▶ **EXCERPTED PASSAGE**:
╔══

Thanksgiving is next week, which means we’re stepping into the start of the holiday season here in the U.S. And if you grew up with an alcoholic parent or in a chaotic home, this time of year can stir up a lot—pressure, old wounds, emotional landmines, and expectations you never agreed to.
If you’re already feeling that, you’re not alone. I’ve lived this, too.
The holiday season used to break me
For years, holidays felt like walking straight back into childhood. It was not in a sweet nostalgic way, but in a way that tightened my chest.
National Lampoons Christmas Vacation GIF by HBO Max
A big part of it was the family dynamics I never had the power to shape. As an adult hosting gatherings in my own home, my mother still dictated everything — what time events would start, what I would serve, even no turkey because she didn’t like it. It didn’t matter what worked for me as the host. I automatically slipped back into the role of accommodating her to "keep the peace."
But the deeper stress came from the history I carried into every holiday season.
Growing up, I took on obligations that were never mine:
Representing my family at extended-family holiday events because my parents couldn’t or wouldn’t attend due to Mom’s drinking and the related fallout
Trying to make the holidays “normal” for my sister
Managing crises
Carrying the emotional load for adults
Trying to hide or compensate when my mom was drunk on the holidays
Scrambling to keep things together so the holidays weren’t completely ruined (even though they often still were)
I dreaded the holidays because they were a minefield of painful memories: ruined Christmas Eve and Day, the smell of alcohol, fights, disappointment, pretending everything was okay, and being the responsible one long before I should’ve had to be.
Even as an adult with my own home, my nervous system still remembered all of that. It’s no wonder the holidays felt overwhelming.
And then one day, it truly landed for me:
I’m the adult now. This is my life. I get to choose what the holidays look like.
And then I began creating new traditions with my sister and husband.
This was one of the biggest turning points in my healing.
Once I stopped recreating the old patterns and let go of the obligations I inherited as a child, my husband and I started building our own holiday traditions — peaceful, healthy, simple ones.
We asked ourselves:
What makes this season feel joyful for us?
What do we want our home to feel like?
What traditions actually support our wellbeing?
Little by little, those new choices replaced the dread.
And now? I have years of beautiful, peaceful holiday memories — ones I never thought were possible.

╚══

▶ **EXTRACTED DATA**:
╔══

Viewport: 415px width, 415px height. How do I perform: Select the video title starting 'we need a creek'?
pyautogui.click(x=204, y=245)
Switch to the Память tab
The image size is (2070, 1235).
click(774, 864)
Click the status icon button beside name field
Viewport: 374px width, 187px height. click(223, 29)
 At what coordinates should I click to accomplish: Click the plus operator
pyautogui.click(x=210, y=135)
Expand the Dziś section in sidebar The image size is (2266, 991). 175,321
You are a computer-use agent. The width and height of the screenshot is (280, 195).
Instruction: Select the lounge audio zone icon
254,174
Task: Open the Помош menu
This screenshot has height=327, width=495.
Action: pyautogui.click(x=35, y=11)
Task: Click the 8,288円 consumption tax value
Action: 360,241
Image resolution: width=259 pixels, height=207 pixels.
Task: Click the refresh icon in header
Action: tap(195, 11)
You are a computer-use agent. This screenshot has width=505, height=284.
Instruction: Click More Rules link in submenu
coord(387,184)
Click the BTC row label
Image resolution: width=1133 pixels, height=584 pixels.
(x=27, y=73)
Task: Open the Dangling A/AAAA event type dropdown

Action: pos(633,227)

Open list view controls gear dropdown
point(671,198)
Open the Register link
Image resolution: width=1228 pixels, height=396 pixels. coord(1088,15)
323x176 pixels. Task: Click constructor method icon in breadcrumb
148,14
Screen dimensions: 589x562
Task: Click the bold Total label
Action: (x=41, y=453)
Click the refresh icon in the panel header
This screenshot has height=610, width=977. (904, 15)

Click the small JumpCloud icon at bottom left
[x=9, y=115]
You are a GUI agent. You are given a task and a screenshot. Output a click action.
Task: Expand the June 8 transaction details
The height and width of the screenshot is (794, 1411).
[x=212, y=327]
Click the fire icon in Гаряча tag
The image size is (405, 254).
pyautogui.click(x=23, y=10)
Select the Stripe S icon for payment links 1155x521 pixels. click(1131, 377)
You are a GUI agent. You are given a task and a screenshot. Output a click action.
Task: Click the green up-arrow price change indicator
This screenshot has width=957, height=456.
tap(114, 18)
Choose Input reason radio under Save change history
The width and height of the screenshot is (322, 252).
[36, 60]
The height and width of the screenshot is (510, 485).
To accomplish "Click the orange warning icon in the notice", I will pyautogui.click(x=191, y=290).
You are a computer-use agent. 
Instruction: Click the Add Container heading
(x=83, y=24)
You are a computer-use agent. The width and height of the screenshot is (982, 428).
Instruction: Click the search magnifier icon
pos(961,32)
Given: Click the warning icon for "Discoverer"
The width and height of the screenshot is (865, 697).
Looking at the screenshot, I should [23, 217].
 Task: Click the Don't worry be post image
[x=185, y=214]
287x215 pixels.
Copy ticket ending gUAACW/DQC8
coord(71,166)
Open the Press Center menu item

╚══

▶ **GOALS**:
- 1) According to the holiday essay, what did the writer's mother rule out serving at gatherings, and why?
- 2) Carry on writing the holiday essay, starting right after its final sentence.
The items were drawn from a separate source and have no connection to the holiday essay.

▶ **RESULTS BY TASK**:
- 1) Turkey, because she didn't like it.

- 2)
How I made the holidays peaceful
Here’s what helped me most and might help you as Thanksgiving Day and all the December holidays approach:
1. I set boundaries before the season started
I chose:
When I’d arrive at gatherings
When I’d leave said gatherings
What I was willing to host
What I was no longer willing to carry
It gave me my power back.
2. I built calming rituals around the holidays
A walk with my husband. Quiet mornings. Breathing before gatherings. Actual recovery time afterward.
3. I let go of the fantasy holiday story
Instead of trying to make everything perfect for others, I asked:
“What would make this season peaceful for me?”
Small shifts made huge changes.
4. Quiet mornings became my grounding anchor
Quiet, peaceful, obligation-free mornings helped me separate old trauma memories from present-day reality, and it reminded me that I’m allowed to choose how I show up now.
As the holidays approach, here’s a reminder, Reader!
You don’t have to repeat the roles you were forced into. You don’t have to take on emotional labor that isn’t yours. You don’t have to let old pain dictate your present.
You’re the adult now. You get to shape your holidays. You get to create new, peaceful memories. You get to choose your life, not re-live the one you survived.
Your reflection prompt for this week
Before the holidays arrive, ask yourself:
“What’s one obligation I can release — or one small, new tradition I can choose — that supports my peace this year?”
Write it. Sit with it. Honor it.
💛 Jody
➡️ Coming Soon: The Year-End Healing Journal That Helped Me Move Forward
Every December, I use a journal I created for myself to process the year — the patterns, the healing, the boundaries, the emotional weight we carry as adult children of alcoholics. It’s been one of the most grounding parts of my healing journey.
This practice has helped me move forward in ways I didn’t expect. It’s helped me let go of old pain, rewrite the stories I inherited, and make huge improvements in creating a life I truly love.
And now I’ve turned that very journal into something I can finally share with you. I’ll send all the details soon. 💛
Resources and Recommendations
✨ If you need a little more on this topic before the holidays, thisvideo goes a little deeper into navigating family dynamics and old patterns during this season. If you could use some encouragement or grounding, it might be really helpful. You can watch it here if you’d like:👉 https://youtu.be/-q_NIHm0kFk
👋 Hey there! You’re getting this email because you’re on a healing journey — learning how to build the healthy, peaceful, joy-filled life you deserve.
I’m Jody Lamb, a personal growth author who helps adult children of alcoholics break free from the past, build confidence, and create real emotional freedom.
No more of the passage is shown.